• Directions
The records below must be copied in full; omit the images.

• Given entries

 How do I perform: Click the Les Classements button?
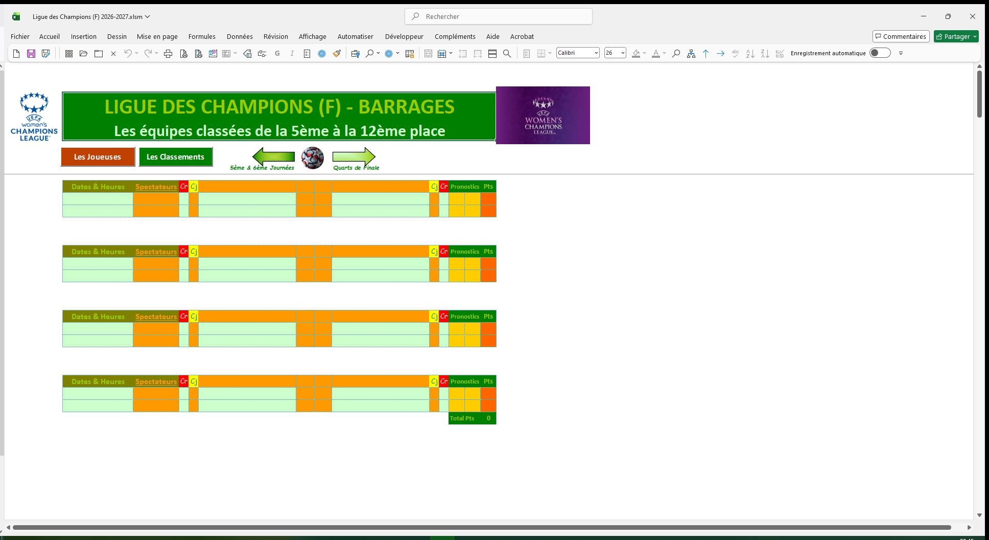[x=175, y=157]
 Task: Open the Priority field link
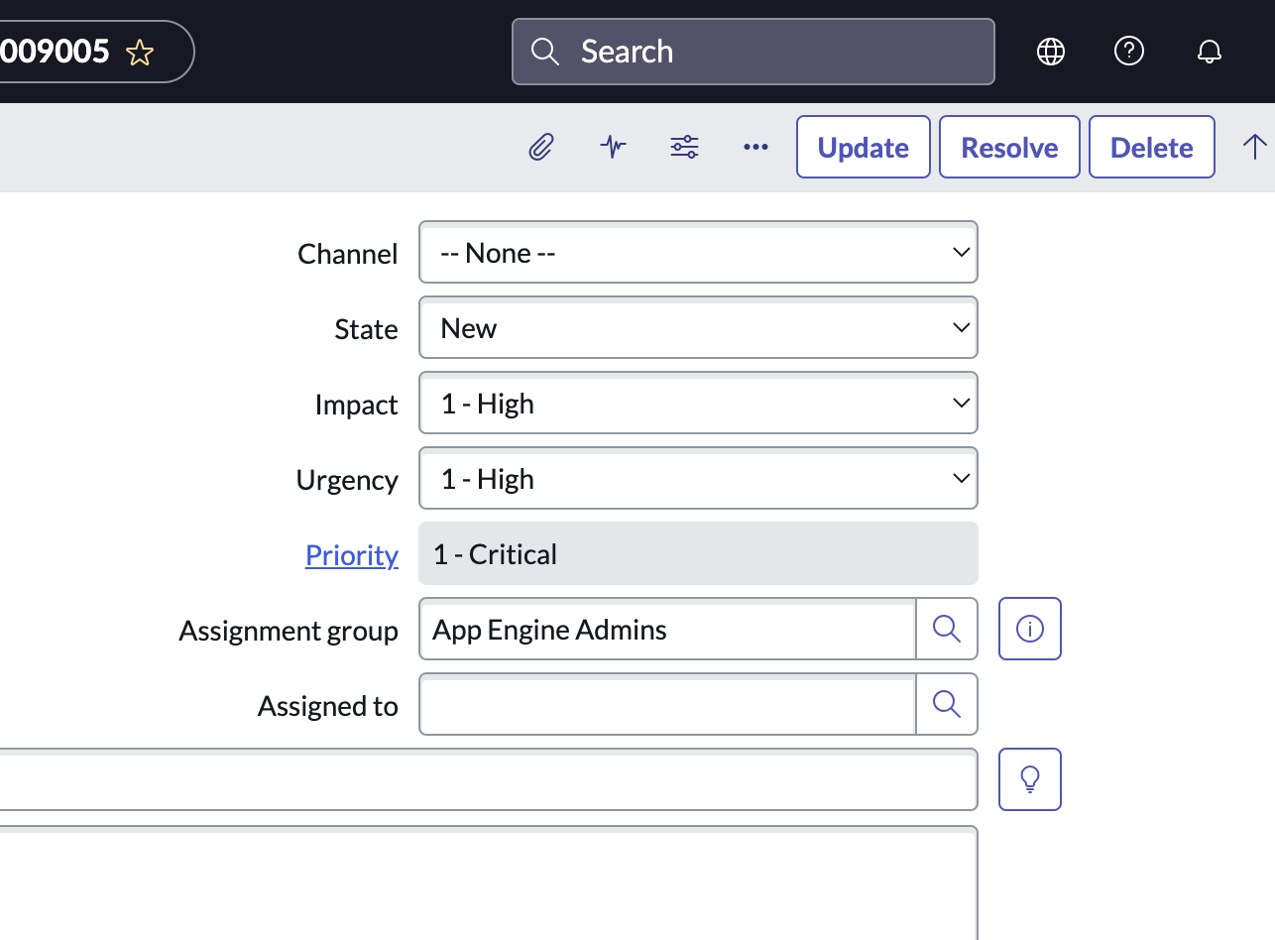[x=352, y=555]
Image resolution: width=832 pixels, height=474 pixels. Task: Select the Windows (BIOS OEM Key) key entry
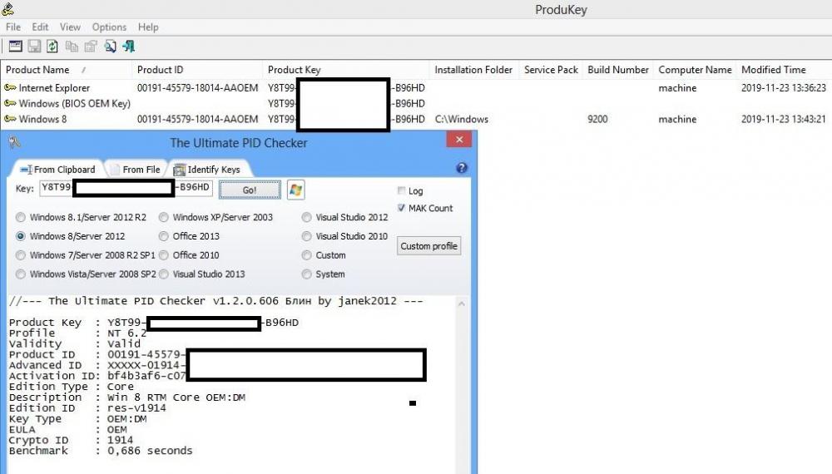tap(74, 104)
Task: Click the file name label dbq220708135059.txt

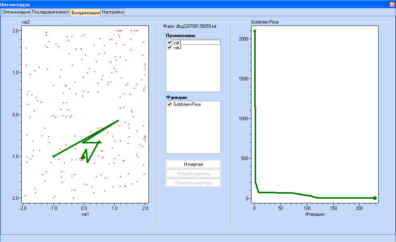Action: 189,26

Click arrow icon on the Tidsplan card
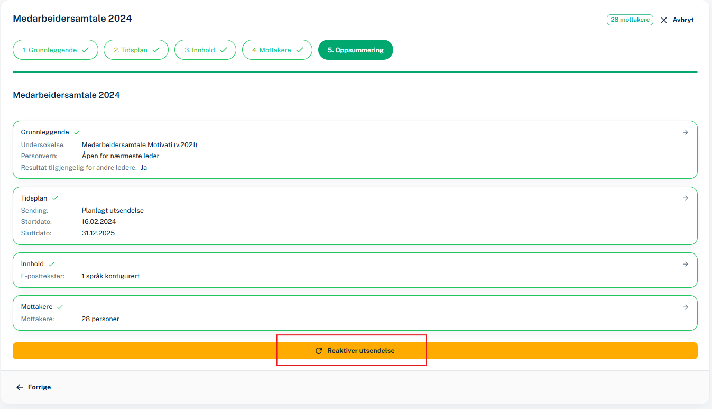pyautogui.click(x=686, y=198)
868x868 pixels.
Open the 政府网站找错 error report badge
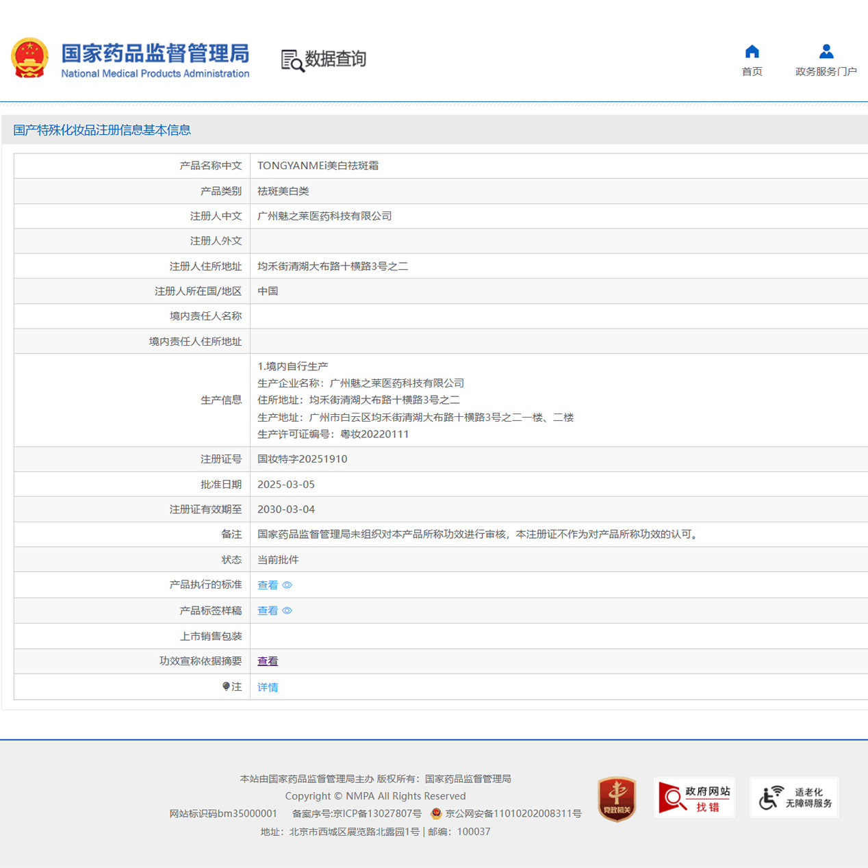click(694, 798)
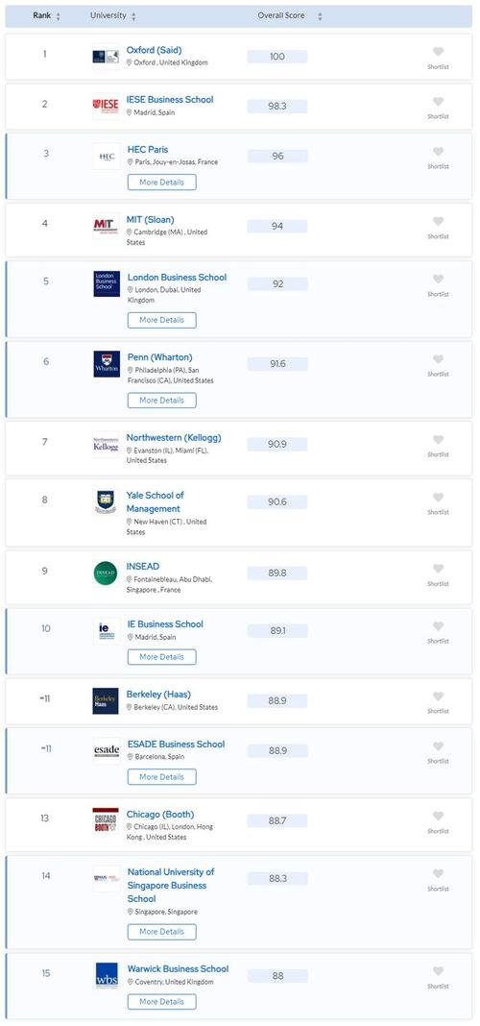Viewport: 480px width, 1026px height.
Task: Click the Chicago Booth logo
Action: point(106,820)
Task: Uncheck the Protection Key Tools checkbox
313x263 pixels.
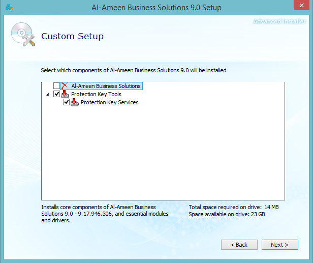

• Task result
 How do I perform: Click the Les Classements button?
[x=175, y=157]
 Task: Open the Priority field link
[x=352, y=555]
Image resolution: width=832 pixels, height=474 pixels. Task: Select the Windows (BIOS OEM Key) key entry
tap(74, 104)
Task: Click the file name label dbq220708135059.txt

Action: 189,26

Click arrow icon on the Tidsplan card
pyautogui.click(x=686, y=198)
868x868 pixels.
Open the 政府网站找错 error report badge
click(694, 798)
Viewport: 480px width, 1026px height.
Task: Click the Chicago Booth logo
Action: point(106,820)
Task: Uncheck the Protection Key Tools checkbox
313x263 pixels.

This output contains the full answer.